A new study warns patients treated for non-small cell lung cancer (NSCLC) are at an increased risk of heart attack and heart failure. Researchers from the Brigham and Women's Hospital and Dana-Farber Cancer Institute examined the outcomes of patients who received treatment for locally advanced NSCLC. The findings showed an average radiation dose delivered to the heart was linked with an increased risk of severe cardiovascular events and even death.
"This is alarming data—to think that one in 10 of the patients I'm treating for this type of cancer will go on to have a heart attack or other major cardiac event,"senior author Raymond Mak, MD, a thoracic radiation oncologist at the Brigham and Dana-Farber, told a news portal. Adding, "These cardiac events are happening earlier and more often than previously thought. More patients are living long enough to experience this risk of cardiac toxicity. We need to start paying attention to this and working together with cardiologists to help these patients."
For the study, the team examined the data and outcomes for almost 748 NSCLC patients treated with thoracic radiotherapy at the Dana-Farber/Brigham and Women's Cancer Center and Dana-Farber Cancer Institute/Brigham and Women's Hospital at Milford Regional Medical Center.The team discovered 77 patients suffered a major cardiac event that included heart attack and heart failure after treatment. The higher the dosages of heart radiation exposure the more it was likely for patients to experience a heart attack. This was especially true for those patients who did not have coronary heart disease prior to undergoing radiotherapy.
"When treating patients with lung cancer, it's a balance of risks," study author Katelyn Atkins, MD, Ph.D., a resident in the Harvard Radiation Oncology Residency Program, told a news portal. Adding, "But we need to start thinking about where there's room for improvement in optimizing treatment for patients and room for improvement in terms of collaborating with primary care physicians and cardiologists."
The findings highlight the need to have a lower cardiac radiation therapy dose for patients at risk of a cardiac event. "When possible, we should be thinking about ways to minimize cardiac radiation dose," Mak told a news portal. Adding, "Recognising that we may not always be able to do that, we're now collaborating with our cardiology colleagues to explore early interventions to help mitigate the effects of cardiac injury from radiation therapy."

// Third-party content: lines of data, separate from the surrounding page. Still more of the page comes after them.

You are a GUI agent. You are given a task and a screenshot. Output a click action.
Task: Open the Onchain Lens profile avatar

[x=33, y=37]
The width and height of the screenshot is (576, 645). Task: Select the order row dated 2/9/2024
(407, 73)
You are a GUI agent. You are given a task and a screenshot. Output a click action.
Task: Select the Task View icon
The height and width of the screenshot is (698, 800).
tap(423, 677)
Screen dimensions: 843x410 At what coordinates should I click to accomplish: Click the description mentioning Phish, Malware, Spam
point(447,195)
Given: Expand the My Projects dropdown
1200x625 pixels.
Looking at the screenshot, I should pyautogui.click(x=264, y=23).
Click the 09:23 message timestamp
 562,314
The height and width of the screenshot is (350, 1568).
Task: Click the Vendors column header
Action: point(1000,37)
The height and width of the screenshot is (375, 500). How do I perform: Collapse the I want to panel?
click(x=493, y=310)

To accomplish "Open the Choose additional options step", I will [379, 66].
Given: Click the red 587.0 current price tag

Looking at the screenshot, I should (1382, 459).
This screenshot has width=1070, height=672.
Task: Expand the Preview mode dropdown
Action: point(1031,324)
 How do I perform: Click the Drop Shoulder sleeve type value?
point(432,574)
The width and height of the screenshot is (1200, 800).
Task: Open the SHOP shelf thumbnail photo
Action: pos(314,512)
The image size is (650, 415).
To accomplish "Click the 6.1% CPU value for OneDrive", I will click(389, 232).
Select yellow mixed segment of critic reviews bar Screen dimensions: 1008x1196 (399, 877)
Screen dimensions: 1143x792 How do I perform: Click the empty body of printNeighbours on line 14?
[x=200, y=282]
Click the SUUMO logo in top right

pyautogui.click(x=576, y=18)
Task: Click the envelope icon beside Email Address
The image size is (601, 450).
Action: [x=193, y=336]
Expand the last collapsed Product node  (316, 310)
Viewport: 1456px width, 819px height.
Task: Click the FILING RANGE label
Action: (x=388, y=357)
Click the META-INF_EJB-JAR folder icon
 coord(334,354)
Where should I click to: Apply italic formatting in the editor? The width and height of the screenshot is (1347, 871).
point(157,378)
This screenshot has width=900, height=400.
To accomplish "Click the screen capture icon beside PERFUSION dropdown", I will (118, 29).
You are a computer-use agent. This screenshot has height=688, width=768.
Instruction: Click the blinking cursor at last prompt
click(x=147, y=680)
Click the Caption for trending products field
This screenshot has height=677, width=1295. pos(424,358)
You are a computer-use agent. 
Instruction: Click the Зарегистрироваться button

Lung cancer is one of the deadliest forms of the disease and is a major cause of cancer deaths across the globe. Radiation to the heart is sometimes the only treatment option for many patients with lung cancer. Screening for lung cancer and treating the disease with immunotherapies have improved survival rates for many patients.For patients with locally advanced NSCLC, the average survival time is close to two years or more.